Hakekat kehidupan manusia adalah
mandiri, karena lahir seorang diri dan pergi ke alam lain juga seorang diri.
Terutama dipandang dari sudut pertanggungjawaban kepada Sang Pencipta. Kelahirannya
memang atas sponsor sepasang manusia, yang jadi bapak dan ibunya, walaupun
banyak juga yang tidak jelas (tahu) siapa bapak dan ibu kandungnya.
Kelahirannya memang sering
terikat dengan status anaknya ini, saudaranya itu, cucunya ini, ponakannya itu,
tetangganya ini, temannya itu; kesemuanya, secara hakekat, hanyalah media untuk
saling berbarter dalam amal atau dosa guna bekal menuju perjalanan ke alam
berikutnya. Sekali lagi, hakekatnya kita adalah seorang diri.
Namun dalam perjalanan di alam
dunia ini, tanpa sadar kita terlena oleh status dan pelayanan. Status sebagai
anaknya ini, adiknya itu, pacarnya ini, istrinya itu, orangtunya ini, dst.
Pelayanan akan pengabdian dan kasih sayang menuju pemanjaan dan kenikmatan
dunia. Sehingga munculah mentalitas yang MERASA tidak bisa hidup mandiri.
Seperti kita pernah mendengar ungkapan ini :
" Kau adalah belahan
jiwaku..."
" Separuh jiwaku
pergi...."
" Kaulah segalanya
bagiku...."
" Garwo, sigaraning nyowo
" (Istri adalah belahan jiwa)
" Hidupku goyah saat
orangtuaku meninggal "
" Aku tak bisa hidup tanpa
dirimu... " (keluhan saat patah hati / pisah)

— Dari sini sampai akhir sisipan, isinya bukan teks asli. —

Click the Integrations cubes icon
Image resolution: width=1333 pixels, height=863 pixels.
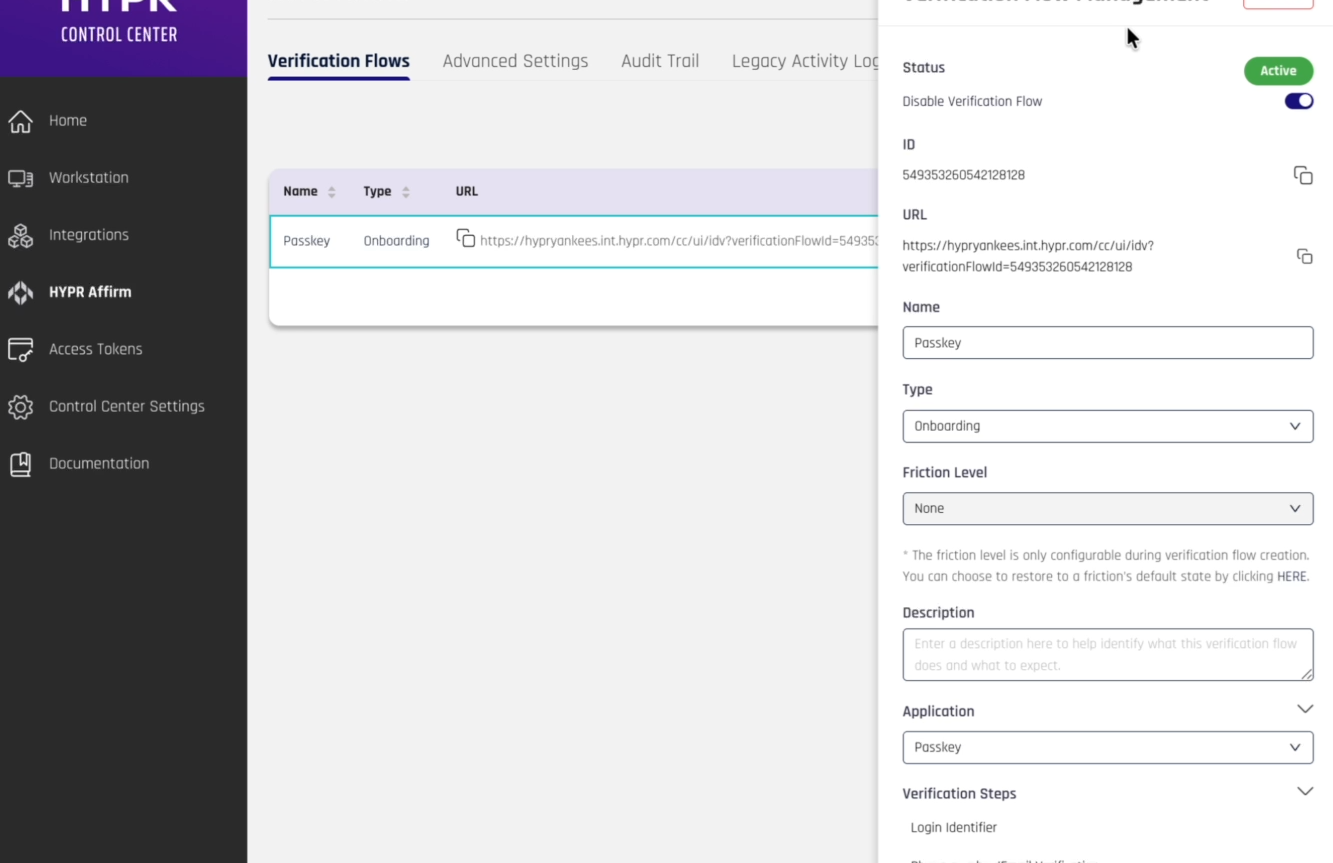tap(20, 235)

Sebenarnya, proses pertumbuhan
dan perkembangan manusia menuju pendewasaan dapat diartikan sebagai proses
menuju kemandirian. Namun karena tumbuh rasa cinta dan memiliki pada apa-apa di
dunia ini, membuat ke-ego-an kita tidak mau melepas obyek yang dimiliki atau
dicinta tersebut. Bahkan dengan arogan sering mengatakan keberadaan obyek itu
tidak tergantikan oleh obyek lain. Sehingga saat obyek itu pergi atau hilang,
muncul putus asa dan kesedihan yang hamper tanpa solusi (karena tidak mau
menerima pengganti). Fenomena ini dapat dilihat pada pasangan yang putus cinta,
berpisah ruang (beda tempat), cerai, atau ditinggal pergi selamanya (baca:
mati).
Memang benar bahwa manusia
dijadikan punya rasa suka/cinta kepada sejenisnya, sesama manusia. Namun alam
dan seisinya juga merupakan obyek cinta, asalkan kita bisa memahami dan
menikmatinya. Lihatlah, banyak orang sangat mencintai binatang kesayangannya, tanaman
hias koleksinya, rumahnya, mobilnya, dll.
Sehingga saat benda itu rusak
atau hilang, rasanya seperti kehilangan manusia yang dicintainya. Rasa
kehilangan yang amat sangat akan menimbulkan rasa kangen yang memuncak, sehingga
sering melampiaskan dengan melamunkan obyek tersebut, melihat fotonya, membicarakan
kesan saat bersamanya, dst. Kondisi ini perlu 'obat' agar tidak berdampak
sistemik pada peri kehidupan kita di sisi yang lain, seperti hubungan bertetangga,
suasana kerja, dll.
Obat kangen dimulai dari memahami
dan menyadari bahwa hakekat hidup kita ini sendiri, jadi wajar apabila kembali
menjadi sendiri-an. Kedua, memahami bahwa dunia ini fana atau tidak ada yang
abadi, yang datang tentu akan pergi, memiliki tentu akan kehilangan; sehingga
keberadaan siapa-apa saja di sekitar kita hanyalah 'tamu' yang sewaktu-waktu
dapat datang dan pergi. Kita wajib memperlakukan 'tamu' dengan cara yang baik dan
memperoleh manfaat yang baik pula, guna bekal masing-masing menuju alam
berikutnya. Ketiga, saat berpisah, ikhlas, percaya dan sabar. Ikhlas karena
memahami hakekat tadi dan apapun yang terjadi sudah menjadi garis-NYA. Percaya,
karena ketidakpercayaan akan menghasilkan kegelisahan. Sabar, karena perjumpaan
kadang tertunda atau bahkan melalui media lain. Keempat, memahami bahwa cinta
semesta dapat ditujukan pada semua hal, baik yang konkrit maupun abstrak, jadi
kita tidak perlu kehabisan koleksi dari obyek-obyek cinta.
Semoga kita termasuk orang yang
mampu menikmati cinta dan kangen pada semesta ini.